52 Eclipsing Quadruple Star Candidates Discovered in TESS Full Frame Images

Veselin B. Kostov, Brian P. Powell, Saul A. Rappaport, Tamas Borkovits, Robert Gagliano, Mark Omohundro, Thomas L. Jacobs, Martti H. Kristiansen, Guillermo Torres, Gerald Handler, Allan R. Schmitt, Hans M. Schwengeler, Tibor Mitnyan, Ivan A. Terentev, Daryll M. LaCourse, Andrew Vanderburg, Svetoslav D. Alexandrov, Cledison Marcos da Silva, Marco Z. Di Fraia, Aline U. Fornear, Marc Huten, Davide Iannone, Julien S. de Lambilly, Sam Lee, Jerome Orosz, Rafael Rodrigues, Allan Tarr, William Welsh

TL;DR

This work tackles the challenge of identifying eclipsing 2+2 quadruple stars in large time-series surveys by combining a machine-learning–driven initial search with intensive citizen-science vetting. A rigorous validation pipeline—pixel-level checks, photocenter/difference-imaging, and Gaia-based astrometric indicators—ensures on-target origins for two eclipsing binaries within each system and mitigates false positives. The authors derive precise ephemerides and eclipse properties using flexible light-curve models and extract eclipse timing variations to reveal dynamical interactions, including LTTE in several cases. The 52 newly vetted 2+2 quadruple candidates bring the TGV catalog to 250, with some sources having Gaia outer-orbit solutions and a broad range of orbital configurations, enabling robust statistical studies of formation and long-term dynamical evolution in hierarchical multiple systems.

Abstract

We present the discovery of 52 eclipsing quadruple star candidates detected in TESS Full Frame Image eleanor data by machine learning and citizen scientists.
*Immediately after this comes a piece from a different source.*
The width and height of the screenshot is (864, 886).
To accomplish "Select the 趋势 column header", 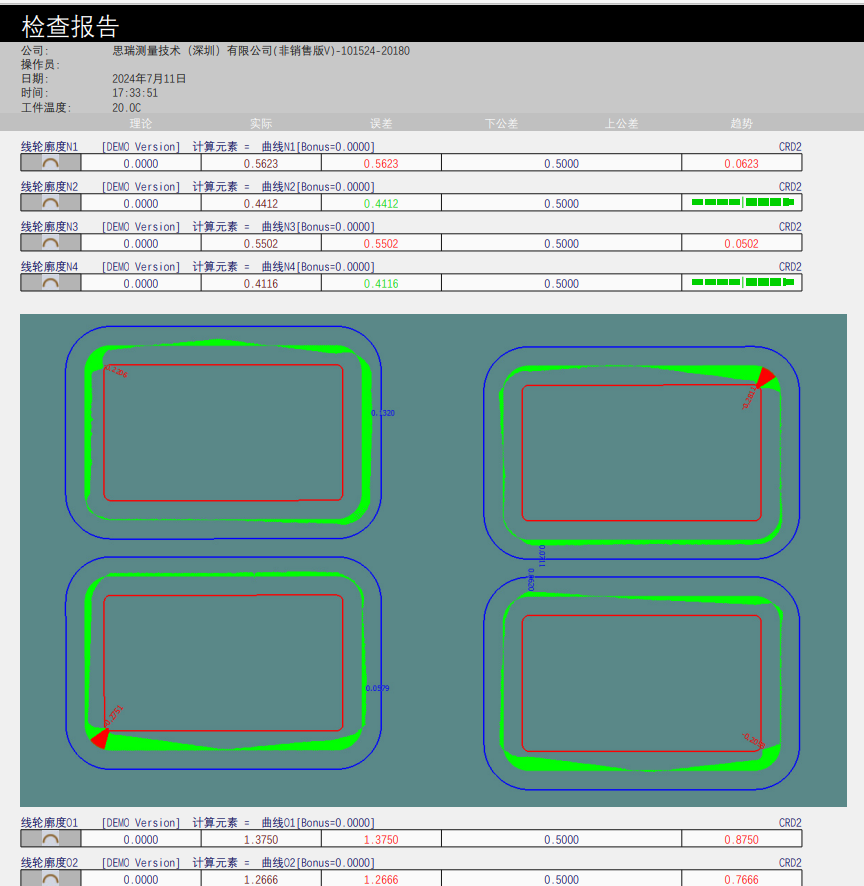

The uniformly-vetted and -validated targets exhibit two sets of eclipses following two distinct periods, representing quadruple systems with a 2+2 hierarchical configuration. Detailed photocenter measurements confirmed that both sets of eclipses originate within ~0.1-0.2 pixels (~2-4 arcsec) of the corresponding target, and ruled out resolved nearby field stars. The catalog includes a number of systems producing prominent eclipse timing variations and/or apsidal motion, a quadruple with an outer period of ~1,400 days, and even a 2+2 quadruple in a likely wide quintuple with a resolved co-moving star. Additionally, two systems have complete astrometric solutions for the outer orbits from Gaia. We provide the measured ephemerides, eclipse depths and durations, overall statistical properties, and highlight potentially interesting systems that merit further investigations.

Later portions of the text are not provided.